The Flotation Walls are a fresh band that records in lush layers, similar, but not quite, to the Arcade Fire, so I was ecstatic when they asked me to lay down some harp tracks at Relay Recording (formerly Snaps-n-Taps! MB brought me there to play years ago) for their new release, Nature. We experimented with several "voices" of the harp and finally settled on bits that had me laughing; can't wait to hear the final product.

My mother celebrated a Very Important Birthday last month, and family came over to celebrate. Turns out the unfinished particle board floors were perfect for toy wars. Just don't let them fall through the hole in the floor that Aunt Trista brilliantly put a chair leg through, ripping out the outlet box that had been mounted underneath. I made vegan treats.

Pictured above; lemon (very) tart with toasted almond crust boasting a topping of lemon curd and candied lemons -- yes, we love our lemons (Yo Sweet J!) -- vegan strawberry shortcake with cashew cream, and vegan chocolate chip cookies. And that towering mound of white in the center? Real whipped cream. Yeah, not vegan.

And now, even more randomness...

My biggest hurdle in the tax struggle is the 7.5% of Adjusted Gross Income rule. I have squelched and pinned it to the ground several times over, all to no avail. It refuses to decrease or disappear -- it just stares back, deaf and dumb.

I again met really wonderful people during the Spring Fund Drive for the local NPR station, WCBE. Those of us volunteering are also often listeners, and it seems to me we are united in a way by isolation; that is, we listen while engaged in our solitary work. So coming into the station we can collectively marvel at how close / far our mental portraits of announcers and testimonialists are from the real thing and simultaneously learn more about fellow members of this quiet community.

Seared in my memory is the Andrew Bird concert in Cleveland last week. It's impossible for me to get enough, so I'm grateful to relive moments here (scroll down for video) and here. My friend E and I made a nice trip of it -- ridiculously, I didn't get pictures. On this tour Andrew has three other musicians with him; I'm familiar enough with his music to recognize when he is trying out a new approach, or how he comes out of a seemingly wrong turn, or what parts he gave away to the other musicians to clear him for what he wants to do next. Fourth (or third??) row seats were perfect for viewing how he communicates nonverbally and musically with Dosh, on drums. This is the communication I want with whom I play -- it's what makes the music. It wouldn't hurt at all if this communication occurred with Mr. Bird himself.

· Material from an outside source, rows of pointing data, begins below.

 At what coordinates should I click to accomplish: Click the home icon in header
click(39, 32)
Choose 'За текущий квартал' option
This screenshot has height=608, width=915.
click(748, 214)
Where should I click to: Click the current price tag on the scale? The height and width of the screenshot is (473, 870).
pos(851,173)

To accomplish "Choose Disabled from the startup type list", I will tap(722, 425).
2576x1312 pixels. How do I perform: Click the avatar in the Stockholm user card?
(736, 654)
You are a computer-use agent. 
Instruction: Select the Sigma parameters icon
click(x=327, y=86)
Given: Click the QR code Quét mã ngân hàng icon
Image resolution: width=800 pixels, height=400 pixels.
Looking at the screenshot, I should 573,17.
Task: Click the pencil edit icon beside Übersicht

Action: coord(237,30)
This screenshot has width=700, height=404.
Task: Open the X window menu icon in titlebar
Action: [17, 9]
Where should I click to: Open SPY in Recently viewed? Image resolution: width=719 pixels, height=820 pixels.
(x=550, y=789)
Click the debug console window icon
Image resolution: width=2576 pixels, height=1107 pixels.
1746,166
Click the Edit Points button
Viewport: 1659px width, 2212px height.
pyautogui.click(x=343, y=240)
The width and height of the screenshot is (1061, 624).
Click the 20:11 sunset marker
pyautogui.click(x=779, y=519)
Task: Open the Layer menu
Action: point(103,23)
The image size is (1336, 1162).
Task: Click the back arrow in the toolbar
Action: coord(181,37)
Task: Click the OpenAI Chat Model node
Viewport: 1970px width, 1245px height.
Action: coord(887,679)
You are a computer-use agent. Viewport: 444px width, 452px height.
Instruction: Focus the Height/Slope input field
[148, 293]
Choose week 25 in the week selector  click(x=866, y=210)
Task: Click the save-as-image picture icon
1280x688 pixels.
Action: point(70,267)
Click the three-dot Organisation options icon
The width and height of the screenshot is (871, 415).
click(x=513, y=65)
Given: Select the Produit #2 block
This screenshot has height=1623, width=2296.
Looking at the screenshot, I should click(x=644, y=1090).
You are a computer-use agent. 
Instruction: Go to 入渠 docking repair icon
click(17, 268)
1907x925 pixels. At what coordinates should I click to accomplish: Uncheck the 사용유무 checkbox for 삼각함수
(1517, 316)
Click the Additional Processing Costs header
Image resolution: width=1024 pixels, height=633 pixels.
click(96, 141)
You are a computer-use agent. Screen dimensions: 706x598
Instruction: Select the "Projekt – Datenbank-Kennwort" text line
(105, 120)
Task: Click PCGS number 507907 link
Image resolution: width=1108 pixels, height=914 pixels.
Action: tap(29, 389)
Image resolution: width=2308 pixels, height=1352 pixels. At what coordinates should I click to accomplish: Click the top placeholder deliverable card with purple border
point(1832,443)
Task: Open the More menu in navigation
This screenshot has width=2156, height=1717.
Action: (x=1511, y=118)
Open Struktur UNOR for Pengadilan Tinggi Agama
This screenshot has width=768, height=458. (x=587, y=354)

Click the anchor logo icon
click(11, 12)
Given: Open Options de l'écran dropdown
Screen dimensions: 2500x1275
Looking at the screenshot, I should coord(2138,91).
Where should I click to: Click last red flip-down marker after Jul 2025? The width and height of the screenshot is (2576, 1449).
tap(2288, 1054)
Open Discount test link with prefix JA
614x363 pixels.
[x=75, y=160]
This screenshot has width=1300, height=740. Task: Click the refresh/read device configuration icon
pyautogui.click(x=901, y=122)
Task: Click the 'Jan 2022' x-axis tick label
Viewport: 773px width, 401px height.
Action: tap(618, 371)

Great Blue Herons have again been spotted on my river route. I read somewhere that they are territorial, which means I am probably seeing the same herons each time, and this entitles me to claim them as mine. I am not impressed by the other waterfowl -- my only fondness for Canadian Geese is the flawless imitation my sister can render of their calls. My other favorites are back, too -- they are either Red-Tailed Hawks or Prairie Falcons. Last fall, one stood at the side of the road as if waiting for me to walk past. Just a few yards from each other, with heavy gazes, we took the other in until the spell was broken by a passing car. When I watch them soar, I want to spontaneously burst into flames just to join them.

Molly Gordon wrote a great piece: How to Get Organized Without Dowsing Your Creative Fire

It's the Full Moon -- that explains everything.